Ces défauts inévitables et introduits de manière non intentionnelle au moment du développement du système, sont la porte ouverte à des attaques malveillantes. » Après une HDR (Habilitation à Diriger des Recherches) soutenue en 2014, Oum-El-Kheir part 18 mois à l’université de San José en Californie. A son retour au LCIS en 2016, son équipe jusqu’alors spécialisée dans la sûreté avait pris le virage de la sécurité, laquelle gagnait progressivement de l’intérêt avec le développement de l’internet des objets (IoT). «
Les deux domaines sont très liés et se complètent, puisque l’amélioration de la sûreté des systèmes informatiques améliore également leur robustesse face aux attaques exploitant les défauts de conception, et donc leur sécurité. »
Fermer la porte aux hackers
Aujourd’hui, ses projets de recherche s’articulent autour de deux axes : d’une part, analyser la sécurité des systèmes complexes (matériels/logiciels) dès leur phase de conception.
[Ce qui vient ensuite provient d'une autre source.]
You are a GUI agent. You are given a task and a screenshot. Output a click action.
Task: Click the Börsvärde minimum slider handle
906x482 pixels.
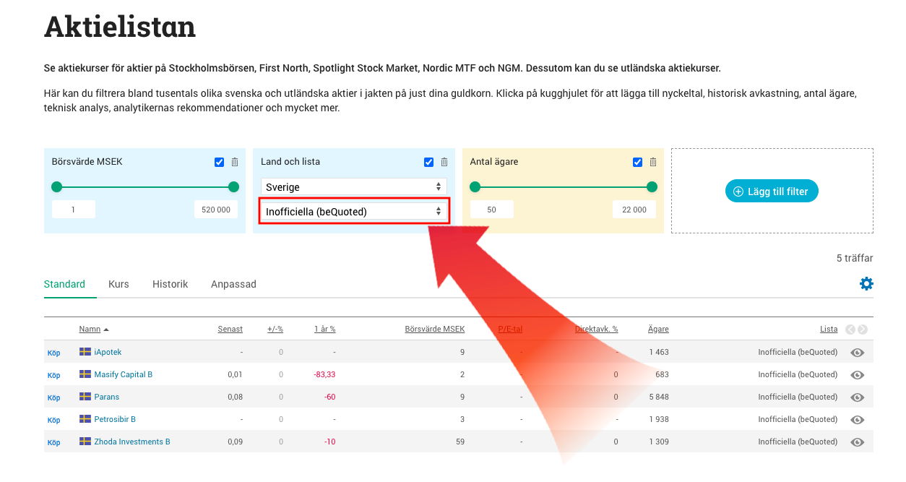[57, 187]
Pour cela, des approches sont mises en place pour détecter les éventuels défauts et failles de sécurité le plus tôt possible. La chercheuse travaille notamment en collaboration avec Bosch (Allemagne), qui développe des véhicules connectés autonomes dont il est important de garantir qu’aucune personne malintentionnée ne pourra en prendre le contrôle à distance !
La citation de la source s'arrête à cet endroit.